La retraite d’un grand éléphant

crédit photo : Le voyage à Nantes

Pierre Oréfice prend sa retraite. A 69 ans, Le directeur des Machines de l’île et créateur avec François Delarozière du Grand Eléphant de Nantes passe la main à Hélène Madec ainsi qu’à Laurent Mareschal pour la programmation des nefs (ce qui est bonne nouvelle).

Il est de bon ton, ces dernières années, dans les couloirs de l’Empire du Bien, de dénoncer la folie des grandeurs de ces créateurs qui ont joué depuis trente ans avec la ville, en ont fait une scène de théâtre permanent. Jean Blaise, François Delarozière, Pierre Oréfice, Jean-Luc Courcoult, les Machines, Royal de Luxe, sont devenus les punching-balls préférés de certaine gauche bien-pensante, prompte à brûler ce qu’elle a adoré. Au point d’acculer Johanna Rolland à abandonner L’arbre aux hérons, pour éviter d’être sacrifiée en place publique. 

C’est sans doute une forme de rançon du succès. Mais il n’est pas interdit d’avoir de la mémoire. De se souvenir du Water clash, de La véritable histoire de France, de la déambulation du Géant, de la catapulte à pianos, de la machine à croquer les pommes… Et de quelques explosions de scènes absurdes et sidérantes en pleine rue. Des folles émotions ressenties, dans les endroits, aux moments les plus inattendus. 

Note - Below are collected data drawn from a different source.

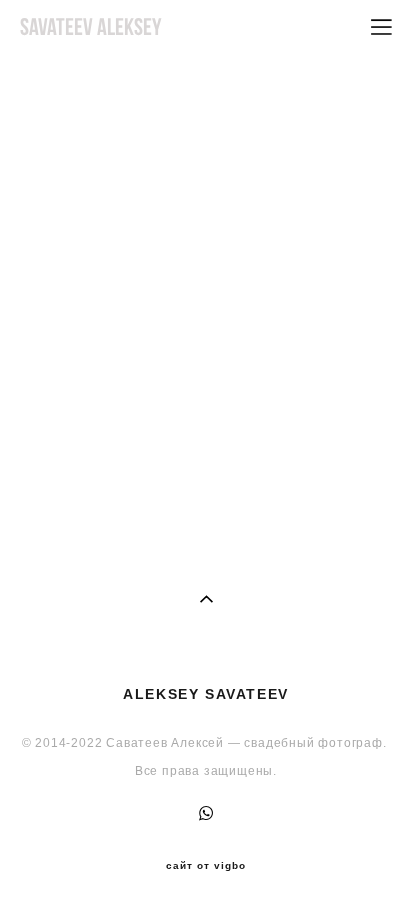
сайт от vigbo (206, 866)
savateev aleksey (91, 27)
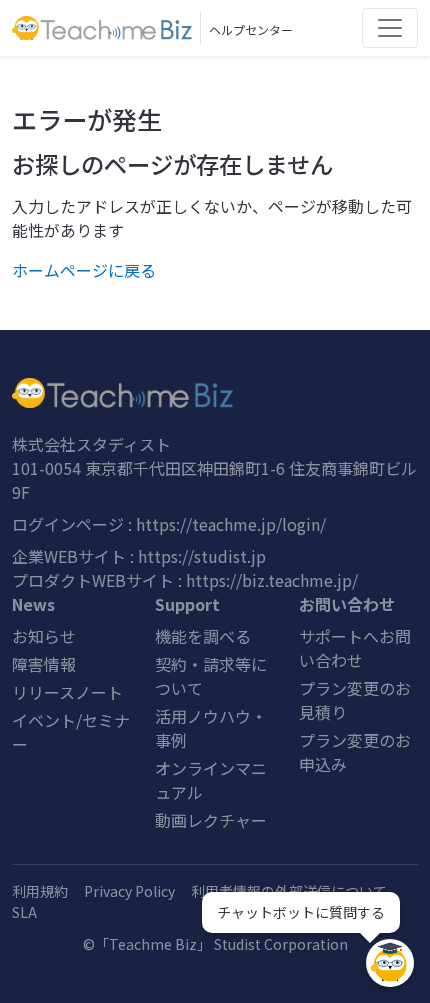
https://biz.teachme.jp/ (272, 580)
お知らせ (44, 636)
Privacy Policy (129, 891)
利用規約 (40, 891)
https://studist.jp (202, 556)
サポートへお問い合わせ (355, 648)
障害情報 (44, 664)
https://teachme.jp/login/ (231, 524)
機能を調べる (203, 636)
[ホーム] (215, 393)
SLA (24, 912)
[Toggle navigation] (390, 28)
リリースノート (67, 692)
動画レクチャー (211, 820)
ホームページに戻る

Il ne s’agit pas ici d’entamer un morceau de violon sur les Machines de l’île, chacun se fait bien l’idée qu’il en veut, tout en ne manquant pas d’y conduire ses amis de passage à Nantes, mais de saluer Pierre Oréfice. Administrateur historique du Royal de luxe, à l’époque où la troupe n’était qu’une bande de saltimbanques infréquentables. “Le tout n’est pas d’avoir des idées, encore faut-il les mettre en oeuvre” dit volontiers François Delarozière. C’est à cela que Pierre Oréfice s’est employé tout au long de son parcours (il est possible que lui-même n’en revienne pas). N’ayant pas nécessairement le beau rôle, mais assurant avec une constance et une détermination remarquables la faisabilité des projets, en construisant leur architecture.  

L’histoire rendra évidemment justice à ces créateurs, qui ont fait sortir la culture de ses boîtes noires, pour l’installer dans la rue. Qui ont rendu à tant de grandes personnes, leur regard d’enfant, les a projetées du fond d’elles-mêmes dans un univers qu’elles avaient coupablement oublié. Mais il est aussi autorisé de le dire au présent. Et c’est un plaisir de le faire. Amen.